Cars have always been a heartfelt passion for Maryanski, especially American pony cars. Her summers were spent working at area racetracks, tinkering on cars and hanging at car shows, gobbling up all the automotive knowledge that she could along the way. In fact, she met her long-time boyfriend, Justin Meinert, at the Caffeine and Octane car show in Atlanta.
But even as Maryanski began learning how to navigate life with a new leg, Meinert knew that she faced yet another challenge. Getting her back into the driver’s seat with a new, prosthetic right leg would require retro-fitting a car with hand controls, an expensive investment.
His vision: Raise money to find a car that Maryanski could eventually help modify with hand controls. Not only would the goal be practical-allowing her to drive once again-it would give her something to look forward to, a reward for her hard work during a painful rehabilitation process.
Knowing that she was too old to benefit from traditional wish-granting programs designed for young people, Meinert took matters into his own hands, launching a GoFundMe campaign to help raise the money to help his girlfriend return to the freedom and mobility she had always enjoyed being behind the wheel of a car.
His goal is to raise $25,000. Days into the campaign, 189 people have already pledged more than $10,000. Now, he’s hoping to take Megan Maryanski’s Cancer Wish Fund to a broader audience.
“Megan can’t receive Make-A-Wish, but I’d like to grant her greatest wish,” he said. “She is always willing to help other people, and I want to help by giving back to her.”
To date, Maryanski is still in recovery at Children’s Healthcare of Atlanta’s Scottish Rite Hospital, where she reports that her amputation went perfectly.

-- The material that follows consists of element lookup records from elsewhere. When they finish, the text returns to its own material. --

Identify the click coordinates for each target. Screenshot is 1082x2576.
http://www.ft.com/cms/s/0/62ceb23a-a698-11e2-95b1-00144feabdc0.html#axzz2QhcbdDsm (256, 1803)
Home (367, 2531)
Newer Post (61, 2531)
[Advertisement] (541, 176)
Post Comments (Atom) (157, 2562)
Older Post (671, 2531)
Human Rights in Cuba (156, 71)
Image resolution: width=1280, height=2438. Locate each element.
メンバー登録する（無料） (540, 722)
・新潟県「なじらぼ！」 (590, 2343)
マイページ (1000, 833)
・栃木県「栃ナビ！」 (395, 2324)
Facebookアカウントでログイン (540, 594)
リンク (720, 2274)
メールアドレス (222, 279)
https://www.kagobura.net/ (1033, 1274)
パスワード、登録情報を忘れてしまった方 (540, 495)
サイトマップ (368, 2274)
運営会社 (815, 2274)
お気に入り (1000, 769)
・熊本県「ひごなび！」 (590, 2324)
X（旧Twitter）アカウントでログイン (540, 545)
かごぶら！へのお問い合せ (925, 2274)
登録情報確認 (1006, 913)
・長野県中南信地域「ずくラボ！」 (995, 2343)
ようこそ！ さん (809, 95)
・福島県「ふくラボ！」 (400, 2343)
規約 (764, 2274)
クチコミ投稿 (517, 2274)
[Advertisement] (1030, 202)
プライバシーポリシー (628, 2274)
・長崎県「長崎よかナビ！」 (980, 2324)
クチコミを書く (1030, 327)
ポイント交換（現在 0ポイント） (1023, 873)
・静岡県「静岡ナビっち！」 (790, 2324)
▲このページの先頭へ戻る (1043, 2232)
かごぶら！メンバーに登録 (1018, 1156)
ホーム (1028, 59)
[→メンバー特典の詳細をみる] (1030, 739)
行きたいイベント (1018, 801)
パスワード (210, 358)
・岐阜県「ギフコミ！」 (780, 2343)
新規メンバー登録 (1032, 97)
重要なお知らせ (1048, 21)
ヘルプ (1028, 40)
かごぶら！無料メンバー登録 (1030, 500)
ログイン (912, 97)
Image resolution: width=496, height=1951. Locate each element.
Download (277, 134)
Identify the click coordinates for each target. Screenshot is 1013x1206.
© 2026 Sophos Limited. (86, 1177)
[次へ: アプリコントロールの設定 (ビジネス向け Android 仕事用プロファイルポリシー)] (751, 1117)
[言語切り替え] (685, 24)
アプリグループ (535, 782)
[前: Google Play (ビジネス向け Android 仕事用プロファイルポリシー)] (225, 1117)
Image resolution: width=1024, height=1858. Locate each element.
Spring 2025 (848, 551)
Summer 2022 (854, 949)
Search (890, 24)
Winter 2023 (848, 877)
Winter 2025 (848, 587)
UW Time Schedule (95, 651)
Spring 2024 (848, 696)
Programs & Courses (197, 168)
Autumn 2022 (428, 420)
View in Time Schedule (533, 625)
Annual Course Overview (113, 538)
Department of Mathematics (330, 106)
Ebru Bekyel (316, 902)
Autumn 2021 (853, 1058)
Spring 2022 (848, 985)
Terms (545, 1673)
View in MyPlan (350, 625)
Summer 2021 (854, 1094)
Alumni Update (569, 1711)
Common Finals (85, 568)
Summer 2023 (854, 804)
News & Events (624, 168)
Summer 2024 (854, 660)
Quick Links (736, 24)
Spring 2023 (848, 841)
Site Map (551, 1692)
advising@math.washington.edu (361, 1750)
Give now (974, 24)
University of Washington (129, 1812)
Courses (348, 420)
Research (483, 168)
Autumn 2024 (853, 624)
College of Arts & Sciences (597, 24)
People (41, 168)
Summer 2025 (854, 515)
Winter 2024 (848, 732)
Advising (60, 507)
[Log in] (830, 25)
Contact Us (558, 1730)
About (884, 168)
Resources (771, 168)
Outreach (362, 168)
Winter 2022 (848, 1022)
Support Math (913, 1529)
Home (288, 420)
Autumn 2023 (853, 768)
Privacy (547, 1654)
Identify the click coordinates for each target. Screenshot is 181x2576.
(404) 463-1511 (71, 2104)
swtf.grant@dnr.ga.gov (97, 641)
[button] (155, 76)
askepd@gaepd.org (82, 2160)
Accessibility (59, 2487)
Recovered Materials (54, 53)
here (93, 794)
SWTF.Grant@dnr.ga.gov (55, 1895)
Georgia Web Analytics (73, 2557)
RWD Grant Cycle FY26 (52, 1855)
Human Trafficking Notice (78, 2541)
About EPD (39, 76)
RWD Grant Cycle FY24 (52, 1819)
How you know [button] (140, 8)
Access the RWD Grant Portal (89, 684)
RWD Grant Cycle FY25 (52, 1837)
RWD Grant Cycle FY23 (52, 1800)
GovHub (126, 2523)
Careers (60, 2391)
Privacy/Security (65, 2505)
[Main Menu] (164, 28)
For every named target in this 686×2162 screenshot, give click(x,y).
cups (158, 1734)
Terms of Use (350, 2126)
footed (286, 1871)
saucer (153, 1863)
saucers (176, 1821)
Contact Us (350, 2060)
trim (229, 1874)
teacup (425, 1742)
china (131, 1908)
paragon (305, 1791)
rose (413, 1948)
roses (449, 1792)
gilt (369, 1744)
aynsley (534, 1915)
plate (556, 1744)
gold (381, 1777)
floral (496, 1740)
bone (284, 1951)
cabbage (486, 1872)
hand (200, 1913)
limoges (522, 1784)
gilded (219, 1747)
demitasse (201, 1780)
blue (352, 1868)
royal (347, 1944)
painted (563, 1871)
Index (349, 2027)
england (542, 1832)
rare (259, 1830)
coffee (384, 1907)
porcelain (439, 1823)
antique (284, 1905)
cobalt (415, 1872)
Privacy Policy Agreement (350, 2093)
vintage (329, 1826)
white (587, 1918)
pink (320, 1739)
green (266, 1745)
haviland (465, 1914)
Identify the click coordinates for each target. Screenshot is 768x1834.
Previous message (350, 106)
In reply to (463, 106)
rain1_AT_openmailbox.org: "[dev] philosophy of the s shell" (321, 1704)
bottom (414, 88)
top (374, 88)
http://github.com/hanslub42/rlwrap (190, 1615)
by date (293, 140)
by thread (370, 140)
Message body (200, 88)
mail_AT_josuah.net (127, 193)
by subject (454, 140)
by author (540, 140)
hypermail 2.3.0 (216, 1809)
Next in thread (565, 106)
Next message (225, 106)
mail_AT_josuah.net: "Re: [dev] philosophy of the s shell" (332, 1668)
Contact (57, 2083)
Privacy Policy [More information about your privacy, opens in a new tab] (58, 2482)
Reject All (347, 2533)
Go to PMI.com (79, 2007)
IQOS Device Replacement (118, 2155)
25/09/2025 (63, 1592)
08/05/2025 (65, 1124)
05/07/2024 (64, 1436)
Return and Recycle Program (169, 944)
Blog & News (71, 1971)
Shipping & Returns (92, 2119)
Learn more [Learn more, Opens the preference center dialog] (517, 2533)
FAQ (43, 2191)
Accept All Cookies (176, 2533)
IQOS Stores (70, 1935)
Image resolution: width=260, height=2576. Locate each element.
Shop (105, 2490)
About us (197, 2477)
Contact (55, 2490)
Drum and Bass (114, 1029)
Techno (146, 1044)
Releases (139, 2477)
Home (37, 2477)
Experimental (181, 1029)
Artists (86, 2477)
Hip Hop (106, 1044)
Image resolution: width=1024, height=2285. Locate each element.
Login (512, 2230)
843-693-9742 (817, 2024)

For now, she is learning to wrap and care for her incision before being transferred to a rehabilitation unit where she will continue to build strength and skills working with her new leg, followed by extensive outpatient therapy. Due to the early resistance of her tumor to drug therapy, she also faces six to 12 months of additional oral chemotherapy.
But her mood is positive and she remains optimistic about a full recovery. “It may sound strange, but I’m truly loving being an amputee,” she said. “It will be a journey of overcoming, relearning, and learning how to live a normal life.
“Knowing that there is a possibility to raise enough money to buy a car that I would truly love to drive has given me a lot of motivation to get up and move and keep pushing forward,” she added. “Because there is a rainbow before me and I just have to get to the other side. And for me, the other side will include being independent and able to drive.”